Scheer calls tax proposal ‘crippling’
Restrictions will be fair, Trudeau insists
With duelling Liberal and Conservative caucus retreats underway this week, the government’s proposed tax changes are quickly taking centre stage as each party tries to frame the debate.
The Conservatives are describing it as a debilitating punishment on smallbusiness owners and everyone else who get tax advantages by owning a private corporation. The Liberals, meanwhile, argue it will affect only the wealthy who are using the corporations to avoid paying their fair share of income tax.
“If they knew, if they understood, if they cared, the Liberals would not be punishing local businesses and their employees with crippling new taxes,” Conservative Leader Andrew Scheer told his caucus in Winnipeg, arguing the tax changes could lead to layoffs.
“We’re talking about the mom-and-pop businesses that sustain our communities — the cashier working at the hardware store down the street, or the college kid who just got his first job with the local landscaper.”
But speaking to a radio station in Kelowna, B.C., where the Liberal retreat is taking place, Prime Minister Justin Trudeau said the proposed changes affect only those with incomes high enough to exhaust the other options for tax-assisted savings.

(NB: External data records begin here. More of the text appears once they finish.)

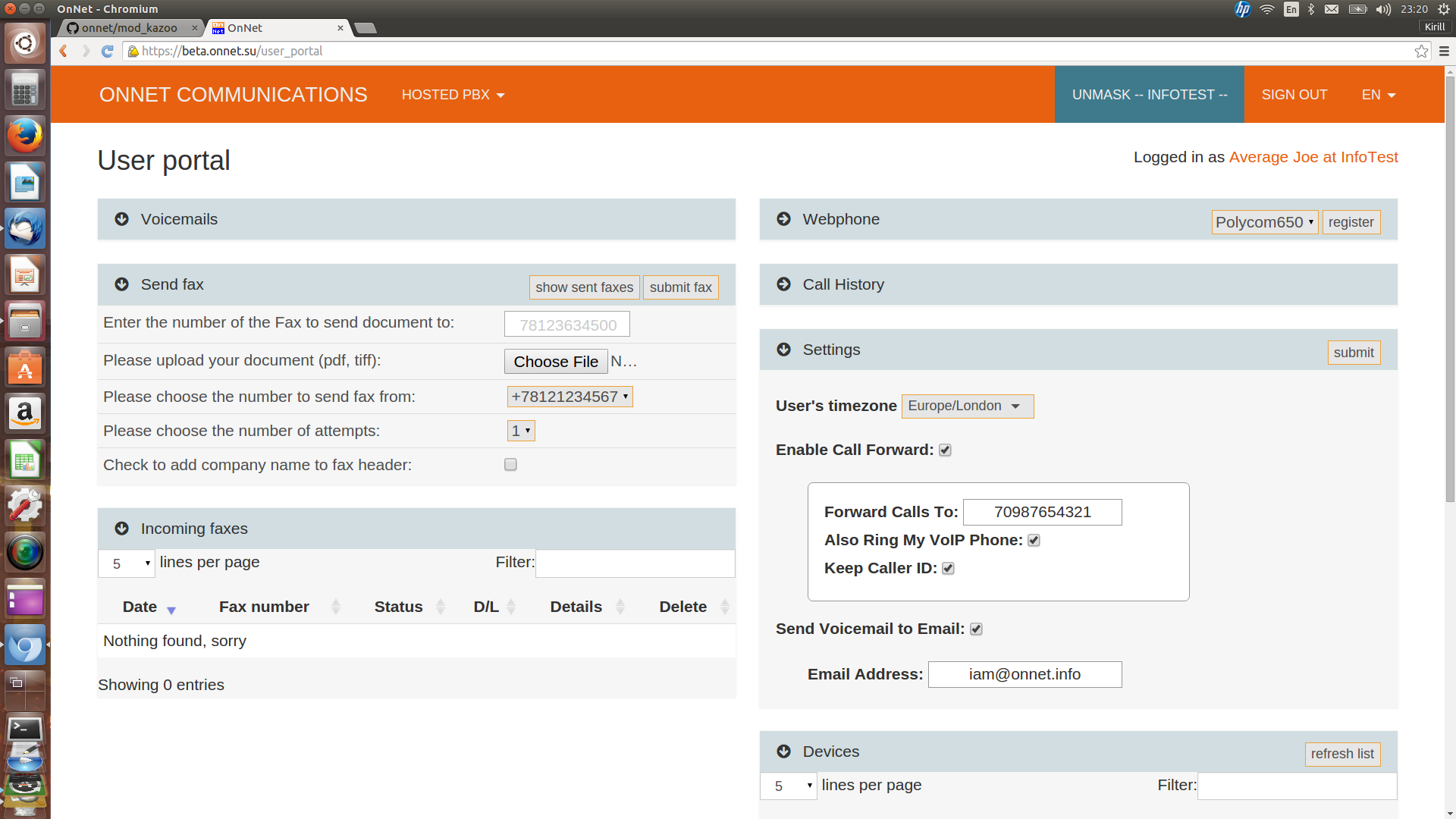Click the show sent faxes button
Image resolution: width=1456 pixels, height=819 pixels.
[x=584, y=287]
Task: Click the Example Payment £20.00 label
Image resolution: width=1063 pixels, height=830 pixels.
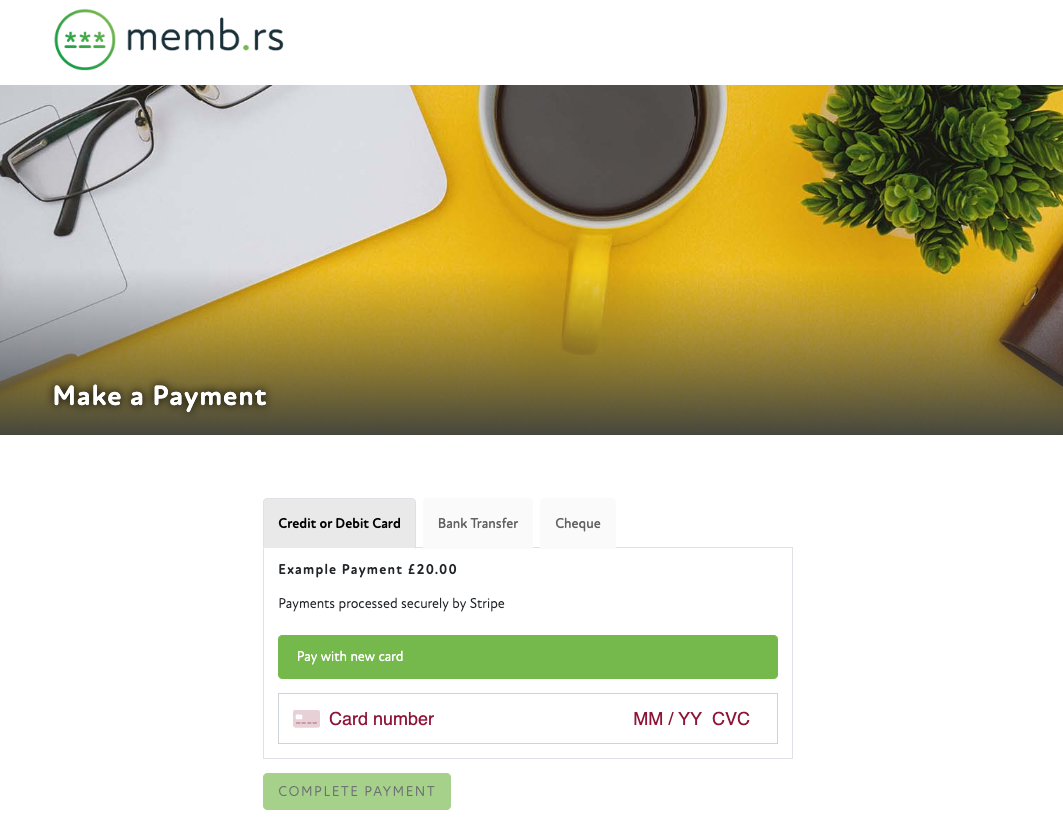Action: [x=367, y=570]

“If you’re making $150,000 a year or less, you can max out your RRSPs, you can use the tax-free savings account,” Trudeau told radio station AM1150. “The private corporation route only really benefits people making more than hundreds (of) thousands of dollars.”
Later in the day, pressed on that claim by reporters, Trudeau stood by it.
“As soon as you start talking about the small percentage of people who have or who can max out both their RRSPs and their tax-free savings account, you’re talking about the wealthiest Canadians,” he said.
Both Trudeau and Finance Minister Bill Morneau have said this week that the government intends to go forward with the proposed changes, unveiled on July 18 for a 75-day consultation period.
Trudeau was twice asked if he might extend the consultation period, but he would say only that the government will consider making some tweaks in response to the feedback.
“Obviously the concerns we’ve heard from Canadians, what we’ve heard from caucus members, is an imperative to ensure that we are not affecting middle-class families and middle-class small businesses, and that’s exactly what we will stay focused on,” he said.
The government’s plan would bring in new restrictions on splitting income among family members through a corporation, keeping investment income inside a corporation to take advantage of lower tax rates, and converting dividend income into capital gains.
It’s sparked a furious backlash from small-business organizations and such professionals as doctors, who have long used corporations for tax-planning strategies. Small-business groups argue these tax advantages exist to offset the risks that entrepreneurs take and the lack of benefits they receive compared to salaried workers.
Scheer told his MPs Thursday that the party will fight hard to convince Canadians the proposal will be harmful to everyone, not just the wealthy.
“You tell me what’s fair about a landscaper who can’t hire more workers when these tax changes come into effect because his tax burden’s too heavy,” he said.
“There’s nothing fair about it and there’s nothing compassionate about it and Conservatives will fight this every step of the way.”
AN IMPERATIVE TO ENSURE WE ARE NOT AFFECTING MIDDLE-CLASS FAMILIES.